I'm writing a little program as a self-learning project in Python 3.x. My idea is for the program to allow two fields of text entry to the user, and then plug the user's input into the value of two specific registry keys.

Is there a simple way to make it check if the current user can access the registry? I'd rather it cleanly tell the user that he/she needs administrator privileges than for the program to go nuts and crash because it's trying to access a restricted area.

I'd like it to make this check as soon as the program launches, before the user is given any input options. What code is needed for this?

Edit: in case it isn't obvious, this is for the Windows platforms.

+4  A: 

Here's a short article on how to determine if an application requires elevated privileges.

You can use pywin32 or ctypes to do the CreateProcess() call.

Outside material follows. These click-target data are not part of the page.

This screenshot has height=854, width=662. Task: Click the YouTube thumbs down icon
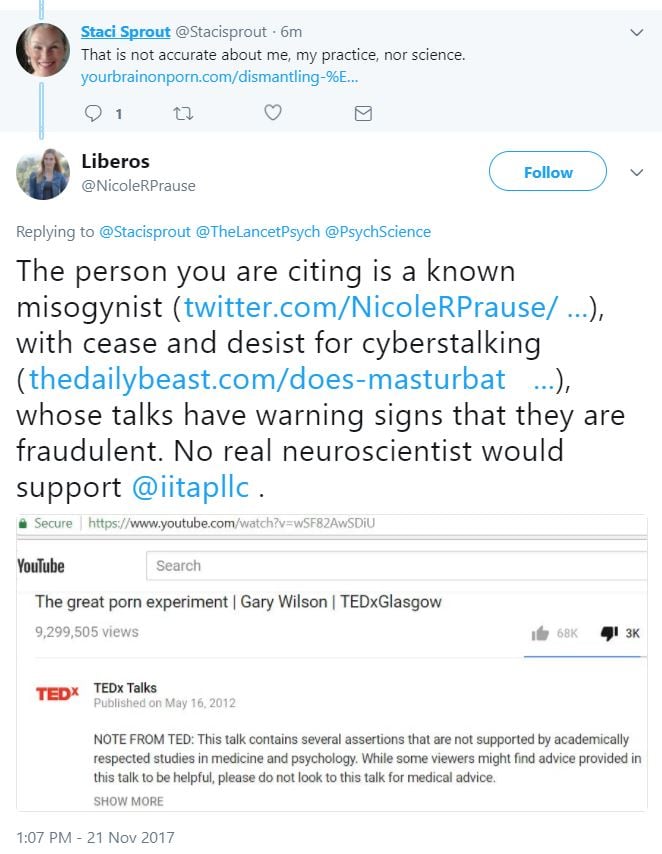[x=608, y=633]
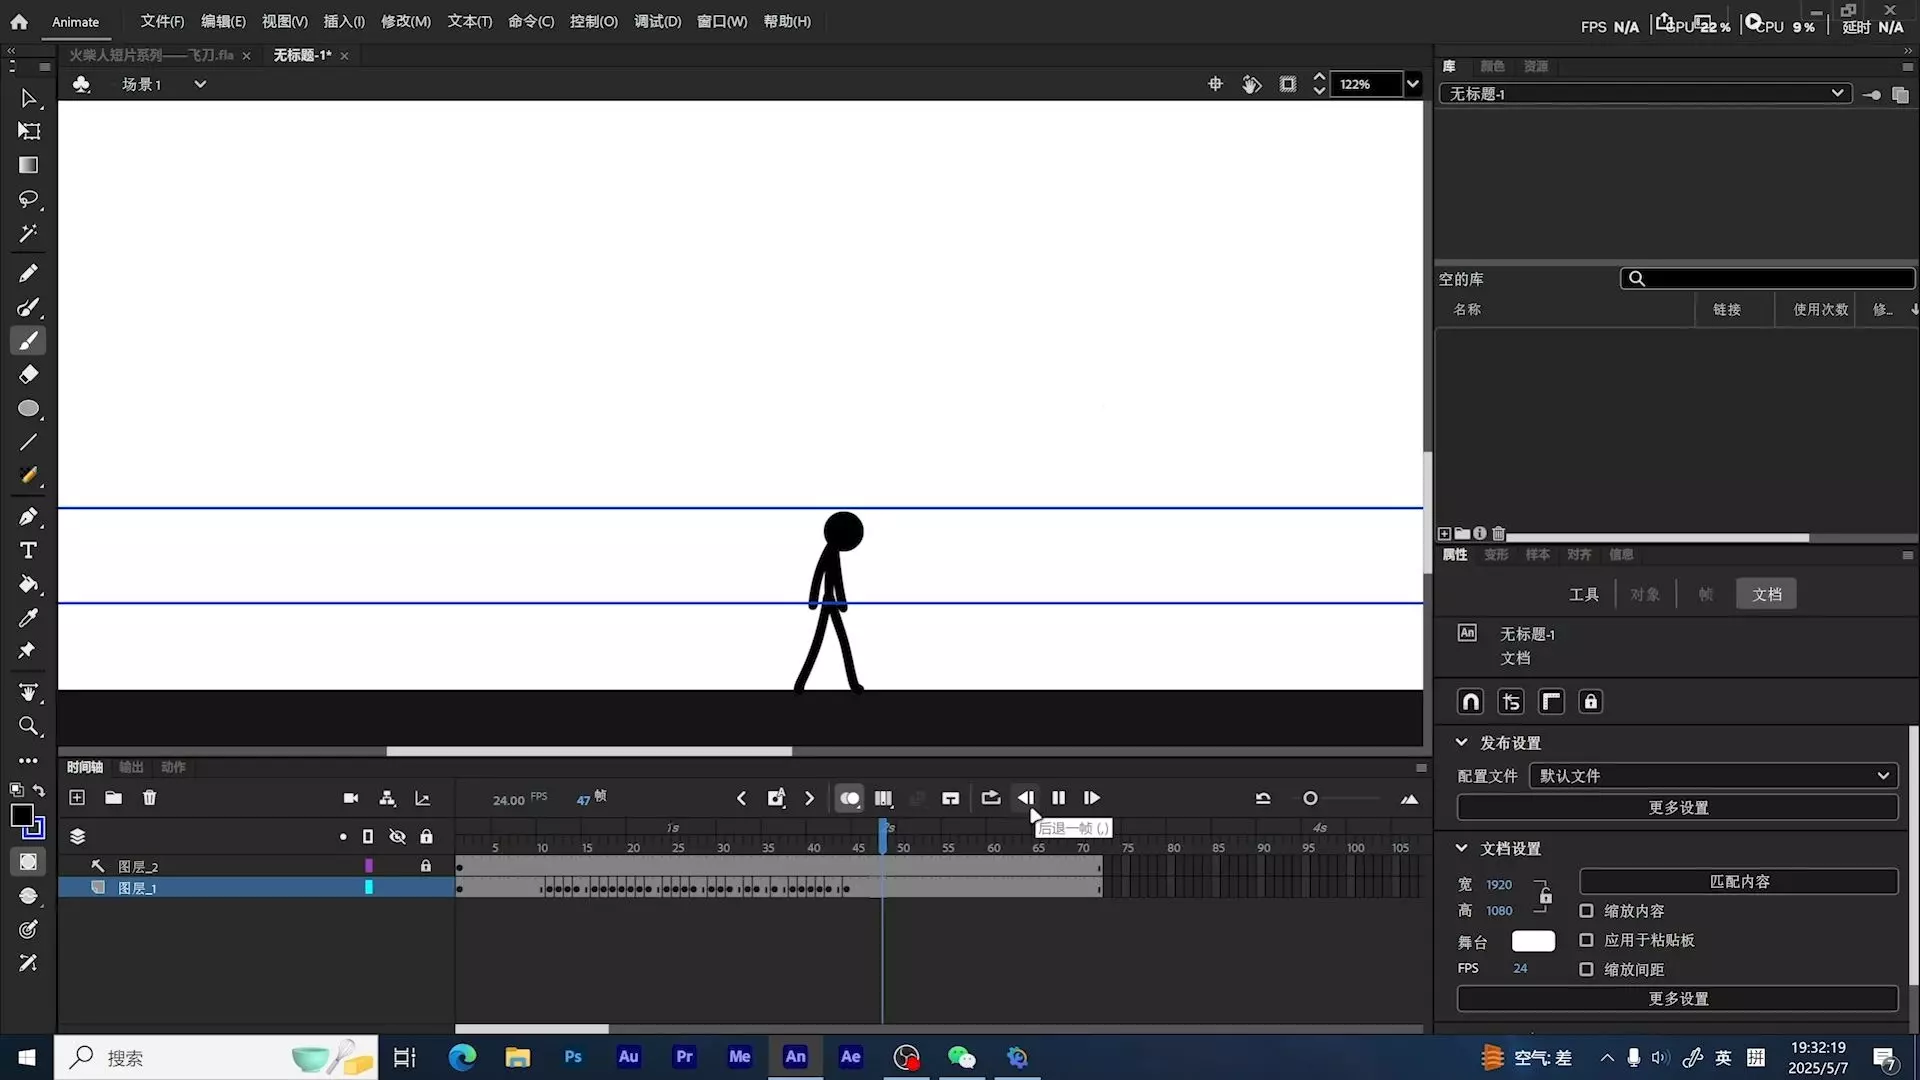Select the Eraser tool
1920x1080 pixels.
coord(28,374)
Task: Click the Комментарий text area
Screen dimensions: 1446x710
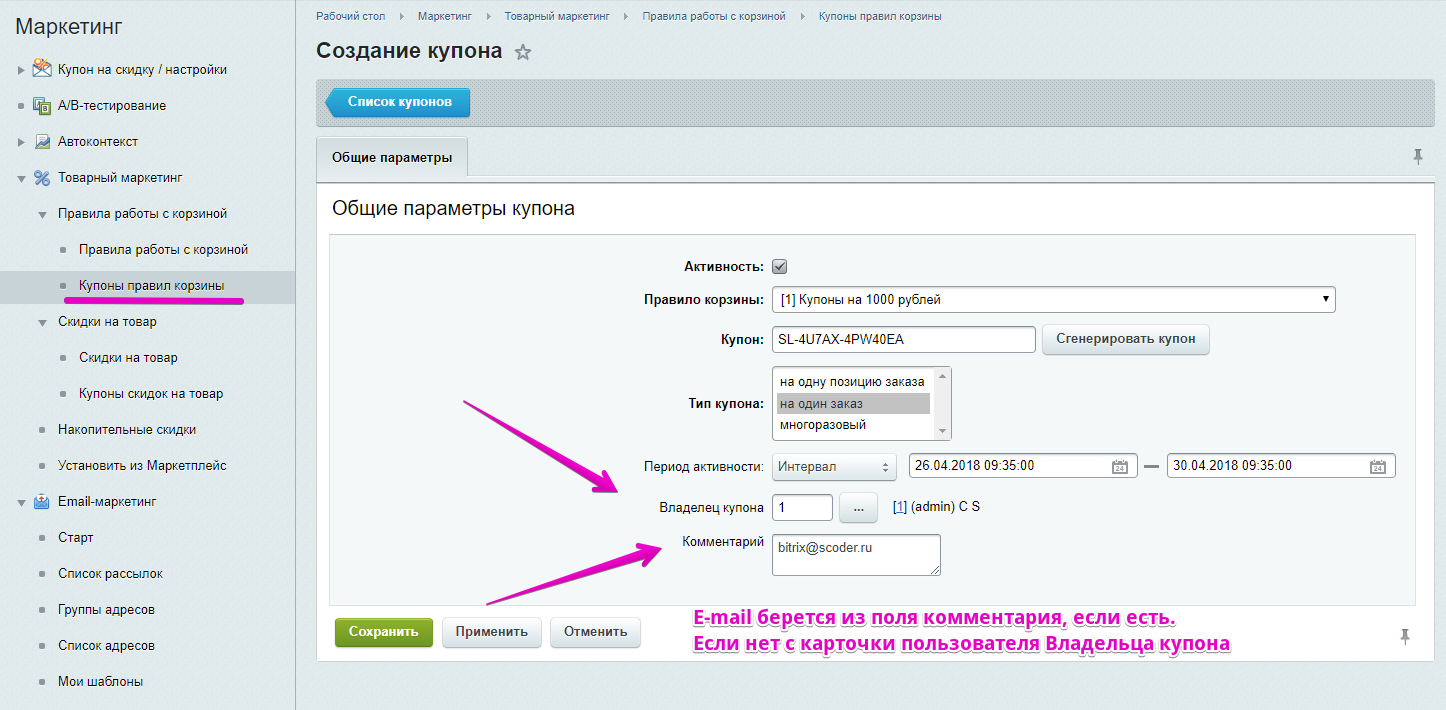Action: pyautogui.click(x=856, y=555)
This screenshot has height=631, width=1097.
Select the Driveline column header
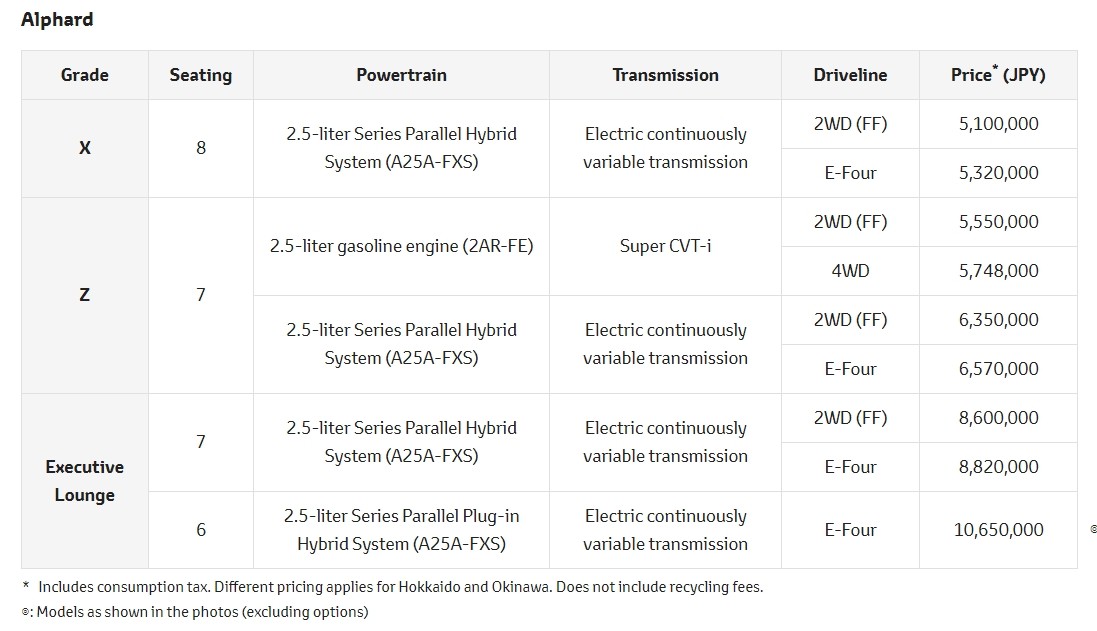coord(850,75)
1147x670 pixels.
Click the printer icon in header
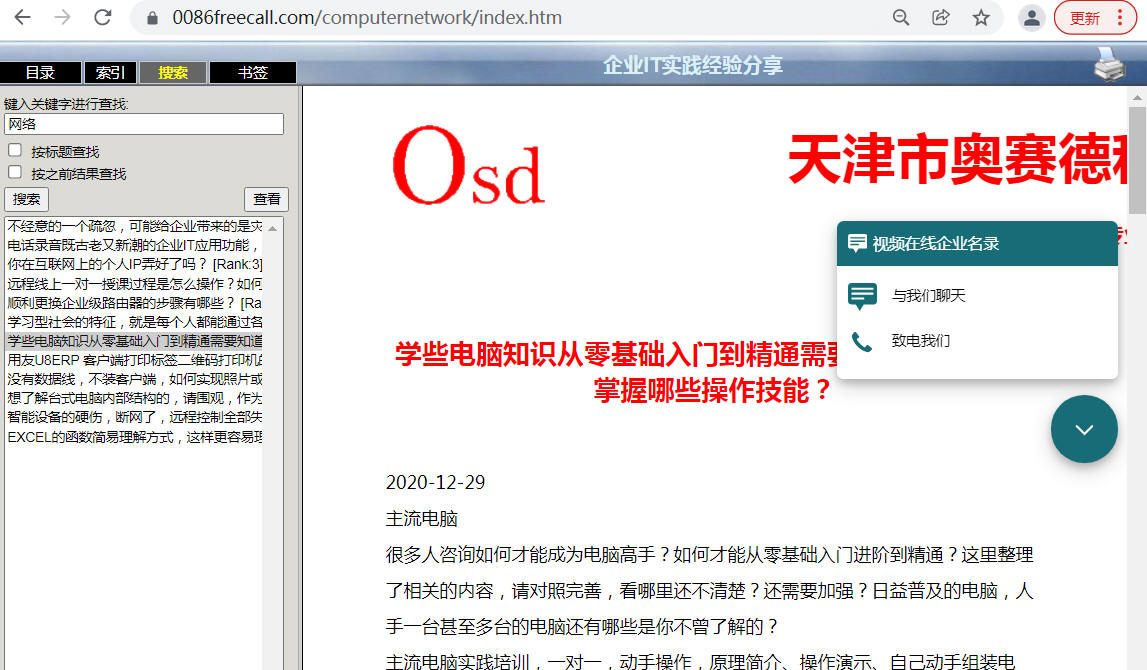tap(1109, 64)
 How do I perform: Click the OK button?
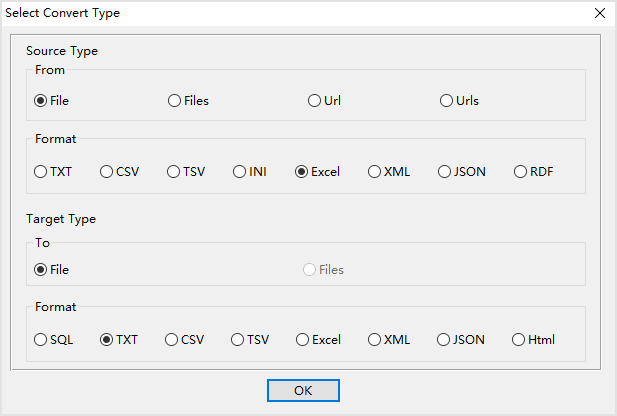(303, 390)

I suggest ctypes since it comes standard in python now, and there is a good example of using CreateProcess with ctypes here.

Eloff
+1  A: 

Most straightforward way is try to change the key at the beginning, maybe to a stub value - if that fails, catch the error and tell the user.

nosklo
Depending on the situation this may clobber the value of an existing key, in which case you might need to read it first, save that value, try to change it, and be sure to set it back if it succeeds. That's fine an all, until someone hits ctrl-c or the power goes out between the last two steps. It's an easy solution with difficult edge cases.
Eloff
+1  A: 

With pywin32, something like the following should work...:

import pythoncom
import pywintypes
import win32api
from win32com.shell import shell

if shell.IsUserAnAdmin():
   ...

And yes, it seems pywin32 does support Python 3.